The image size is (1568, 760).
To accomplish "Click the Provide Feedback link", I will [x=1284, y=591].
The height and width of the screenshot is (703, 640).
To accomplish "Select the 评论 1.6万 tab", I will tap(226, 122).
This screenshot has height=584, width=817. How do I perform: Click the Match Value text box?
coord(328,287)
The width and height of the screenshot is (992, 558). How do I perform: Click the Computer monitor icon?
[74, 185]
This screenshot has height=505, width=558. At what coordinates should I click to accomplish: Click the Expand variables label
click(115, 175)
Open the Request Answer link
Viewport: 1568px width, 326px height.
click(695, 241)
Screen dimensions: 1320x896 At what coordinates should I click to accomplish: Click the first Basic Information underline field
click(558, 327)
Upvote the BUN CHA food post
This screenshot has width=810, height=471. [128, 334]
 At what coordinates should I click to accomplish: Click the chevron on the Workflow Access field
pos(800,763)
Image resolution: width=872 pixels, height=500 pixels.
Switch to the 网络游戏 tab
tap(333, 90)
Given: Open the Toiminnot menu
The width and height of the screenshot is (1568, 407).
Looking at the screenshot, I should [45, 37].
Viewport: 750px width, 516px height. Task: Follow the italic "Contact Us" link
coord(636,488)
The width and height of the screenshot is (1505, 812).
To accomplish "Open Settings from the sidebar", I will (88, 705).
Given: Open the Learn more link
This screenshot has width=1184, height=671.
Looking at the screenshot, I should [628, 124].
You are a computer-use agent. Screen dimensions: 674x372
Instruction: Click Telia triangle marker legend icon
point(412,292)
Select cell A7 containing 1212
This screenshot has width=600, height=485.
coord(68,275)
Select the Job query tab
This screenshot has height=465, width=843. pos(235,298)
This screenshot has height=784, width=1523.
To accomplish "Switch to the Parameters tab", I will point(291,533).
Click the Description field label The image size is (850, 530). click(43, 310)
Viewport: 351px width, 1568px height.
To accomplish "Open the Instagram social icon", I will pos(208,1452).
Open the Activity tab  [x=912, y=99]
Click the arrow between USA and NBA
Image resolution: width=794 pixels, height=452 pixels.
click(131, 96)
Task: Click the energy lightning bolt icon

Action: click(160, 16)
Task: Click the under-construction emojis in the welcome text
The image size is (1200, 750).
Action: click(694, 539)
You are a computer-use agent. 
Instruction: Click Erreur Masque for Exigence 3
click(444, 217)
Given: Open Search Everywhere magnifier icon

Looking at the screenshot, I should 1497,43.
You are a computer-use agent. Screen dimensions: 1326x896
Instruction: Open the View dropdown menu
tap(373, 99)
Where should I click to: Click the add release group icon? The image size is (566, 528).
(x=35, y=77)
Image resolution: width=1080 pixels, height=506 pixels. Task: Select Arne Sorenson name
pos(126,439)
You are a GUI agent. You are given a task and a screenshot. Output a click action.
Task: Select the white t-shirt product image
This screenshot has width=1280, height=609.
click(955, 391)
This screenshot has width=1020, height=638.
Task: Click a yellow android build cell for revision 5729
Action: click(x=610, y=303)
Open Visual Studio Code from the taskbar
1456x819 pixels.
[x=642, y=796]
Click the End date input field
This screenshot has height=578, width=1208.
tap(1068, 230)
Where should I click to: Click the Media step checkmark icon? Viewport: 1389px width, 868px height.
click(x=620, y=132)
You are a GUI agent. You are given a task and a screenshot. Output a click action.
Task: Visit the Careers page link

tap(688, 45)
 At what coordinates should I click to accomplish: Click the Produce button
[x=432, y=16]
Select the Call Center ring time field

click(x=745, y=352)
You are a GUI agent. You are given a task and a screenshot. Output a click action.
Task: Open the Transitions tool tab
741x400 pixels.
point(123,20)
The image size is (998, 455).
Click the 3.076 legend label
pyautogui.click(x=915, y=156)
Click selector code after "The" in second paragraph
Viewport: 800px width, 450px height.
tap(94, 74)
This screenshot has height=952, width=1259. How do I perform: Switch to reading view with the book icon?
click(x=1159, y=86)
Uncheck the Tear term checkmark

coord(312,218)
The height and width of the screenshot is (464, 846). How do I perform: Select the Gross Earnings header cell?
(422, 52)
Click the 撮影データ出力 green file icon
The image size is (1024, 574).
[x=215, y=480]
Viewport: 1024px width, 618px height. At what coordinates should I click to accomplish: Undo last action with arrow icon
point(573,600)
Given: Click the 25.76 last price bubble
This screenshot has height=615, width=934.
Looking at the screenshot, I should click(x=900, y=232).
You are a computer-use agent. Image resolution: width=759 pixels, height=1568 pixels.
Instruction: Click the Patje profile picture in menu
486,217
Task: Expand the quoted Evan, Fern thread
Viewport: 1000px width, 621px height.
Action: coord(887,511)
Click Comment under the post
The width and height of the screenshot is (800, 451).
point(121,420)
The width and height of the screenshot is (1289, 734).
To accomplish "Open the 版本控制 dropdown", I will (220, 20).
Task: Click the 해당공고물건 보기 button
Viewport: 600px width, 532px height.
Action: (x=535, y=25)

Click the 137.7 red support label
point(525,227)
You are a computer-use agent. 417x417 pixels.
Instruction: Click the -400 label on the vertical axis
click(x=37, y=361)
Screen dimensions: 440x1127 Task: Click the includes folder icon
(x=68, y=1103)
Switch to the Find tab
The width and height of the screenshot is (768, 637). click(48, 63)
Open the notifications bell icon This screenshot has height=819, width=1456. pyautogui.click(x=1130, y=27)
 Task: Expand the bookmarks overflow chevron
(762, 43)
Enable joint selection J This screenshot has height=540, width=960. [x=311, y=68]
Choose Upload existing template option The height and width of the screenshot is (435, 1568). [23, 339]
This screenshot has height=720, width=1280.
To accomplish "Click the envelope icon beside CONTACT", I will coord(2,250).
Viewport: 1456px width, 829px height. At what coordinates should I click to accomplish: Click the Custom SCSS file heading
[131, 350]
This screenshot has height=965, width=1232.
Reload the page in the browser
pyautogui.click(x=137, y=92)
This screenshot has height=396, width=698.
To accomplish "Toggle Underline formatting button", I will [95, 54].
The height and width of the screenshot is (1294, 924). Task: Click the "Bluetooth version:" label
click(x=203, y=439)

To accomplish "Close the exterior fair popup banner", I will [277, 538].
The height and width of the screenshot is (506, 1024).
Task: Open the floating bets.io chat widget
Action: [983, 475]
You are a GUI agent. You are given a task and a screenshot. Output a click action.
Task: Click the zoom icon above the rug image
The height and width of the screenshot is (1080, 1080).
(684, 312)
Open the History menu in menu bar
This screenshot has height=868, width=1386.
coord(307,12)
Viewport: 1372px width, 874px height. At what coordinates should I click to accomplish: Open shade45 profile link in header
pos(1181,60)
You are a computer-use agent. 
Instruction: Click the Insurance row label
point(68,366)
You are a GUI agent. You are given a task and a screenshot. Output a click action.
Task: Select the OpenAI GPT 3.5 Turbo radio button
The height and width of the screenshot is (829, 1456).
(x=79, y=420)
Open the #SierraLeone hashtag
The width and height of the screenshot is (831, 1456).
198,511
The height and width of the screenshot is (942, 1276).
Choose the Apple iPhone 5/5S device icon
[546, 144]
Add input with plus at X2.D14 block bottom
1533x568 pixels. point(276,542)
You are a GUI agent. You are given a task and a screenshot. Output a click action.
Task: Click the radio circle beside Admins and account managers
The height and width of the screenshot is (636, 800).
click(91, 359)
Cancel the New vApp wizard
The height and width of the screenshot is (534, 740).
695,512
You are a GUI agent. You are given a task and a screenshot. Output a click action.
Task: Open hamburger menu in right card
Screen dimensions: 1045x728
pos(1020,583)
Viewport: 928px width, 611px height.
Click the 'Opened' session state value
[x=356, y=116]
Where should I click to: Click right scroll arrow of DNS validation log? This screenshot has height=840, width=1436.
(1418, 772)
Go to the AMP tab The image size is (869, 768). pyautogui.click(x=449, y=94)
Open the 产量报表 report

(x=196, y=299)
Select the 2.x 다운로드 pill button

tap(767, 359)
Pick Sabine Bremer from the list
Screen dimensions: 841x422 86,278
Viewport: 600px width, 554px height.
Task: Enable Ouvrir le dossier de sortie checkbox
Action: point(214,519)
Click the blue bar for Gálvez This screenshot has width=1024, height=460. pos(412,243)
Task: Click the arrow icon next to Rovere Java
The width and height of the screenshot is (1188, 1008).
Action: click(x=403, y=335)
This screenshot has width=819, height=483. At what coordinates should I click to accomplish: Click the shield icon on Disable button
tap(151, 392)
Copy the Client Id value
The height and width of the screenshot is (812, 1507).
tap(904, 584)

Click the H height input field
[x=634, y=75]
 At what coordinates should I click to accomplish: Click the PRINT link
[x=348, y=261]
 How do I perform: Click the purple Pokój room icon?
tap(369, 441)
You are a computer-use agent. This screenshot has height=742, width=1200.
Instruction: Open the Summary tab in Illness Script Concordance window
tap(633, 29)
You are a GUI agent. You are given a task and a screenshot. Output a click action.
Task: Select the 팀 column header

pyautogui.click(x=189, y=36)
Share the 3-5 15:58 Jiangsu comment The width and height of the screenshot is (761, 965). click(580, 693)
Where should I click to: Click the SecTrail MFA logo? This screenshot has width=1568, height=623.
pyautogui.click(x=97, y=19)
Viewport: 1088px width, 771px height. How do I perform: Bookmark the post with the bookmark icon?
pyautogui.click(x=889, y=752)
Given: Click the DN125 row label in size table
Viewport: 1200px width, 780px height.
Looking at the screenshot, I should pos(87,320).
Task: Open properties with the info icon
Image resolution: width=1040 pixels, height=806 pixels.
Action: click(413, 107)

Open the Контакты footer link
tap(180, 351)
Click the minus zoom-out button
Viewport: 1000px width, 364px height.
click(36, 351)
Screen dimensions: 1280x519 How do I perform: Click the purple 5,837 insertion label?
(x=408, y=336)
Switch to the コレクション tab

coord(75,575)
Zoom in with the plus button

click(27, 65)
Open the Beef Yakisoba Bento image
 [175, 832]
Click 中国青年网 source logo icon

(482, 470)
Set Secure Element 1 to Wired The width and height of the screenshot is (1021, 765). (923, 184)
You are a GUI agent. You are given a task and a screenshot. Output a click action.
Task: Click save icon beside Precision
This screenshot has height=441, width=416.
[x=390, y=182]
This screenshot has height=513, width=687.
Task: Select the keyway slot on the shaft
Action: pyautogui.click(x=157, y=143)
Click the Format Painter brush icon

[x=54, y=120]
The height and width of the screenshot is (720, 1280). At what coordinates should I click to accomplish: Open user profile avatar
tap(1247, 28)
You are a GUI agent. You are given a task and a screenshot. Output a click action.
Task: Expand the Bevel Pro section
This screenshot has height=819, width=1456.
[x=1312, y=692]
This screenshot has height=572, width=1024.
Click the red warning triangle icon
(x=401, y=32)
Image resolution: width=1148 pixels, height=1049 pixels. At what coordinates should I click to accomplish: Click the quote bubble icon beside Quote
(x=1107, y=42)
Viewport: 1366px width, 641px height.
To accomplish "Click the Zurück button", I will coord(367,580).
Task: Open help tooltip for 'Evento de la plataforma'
• • • • •
* STATED EXERCISE *
Present everything from the line containing "You are a computer-use agent. 417x417 pixels." down to the line containing "will [95, 54]." in the records above as a numbered list, leaving out blank lines.

* FINAL ANSWER *
1. You are a computer-use agent. 417x417 pixels.
2. Instruction: Click the -400 label on the vertical axis
3. click(x=37, y=361)
4. Screen dimensions: 440x1127 Task: Click the includes folder icon
5. (x=68, y=1103)
6. Switch to the Find tab
7. The width and height of the screenshot is (768, 637). click(48, 63)
8. Open the notifications bell icon This screenshot has height=819, width=1456. pyautogui.click(x=1130, y=27)
9.  Task: Expand the bookmarks overflow chevron
10. (762, 43)
11. Enable joint selection J This screenshot has height=540, width=960. [x=311, y=68]
12. Choose Upload existing template option The height and width of the screenshot is (435, 1568). [23, 339]
13. This screenshot has height=720, width=1280.
14. To accomplish "Click the envelope icon beside CONTACT", I will coord(2,250).
15. Viewport: 1456px width, 829px height. At what coordinates should I click to accomplish: Click the Custom SCSS file heading
16. [131, 350]
17. This screenshot has height=965, width=1232.
18. Reload the page in the browser
19. pyautogui.click(x=137, y=92)
20. This screenshot has height=396, width=698.
21. To accomplish "Toggle Underline formatting button", I will [95, 54].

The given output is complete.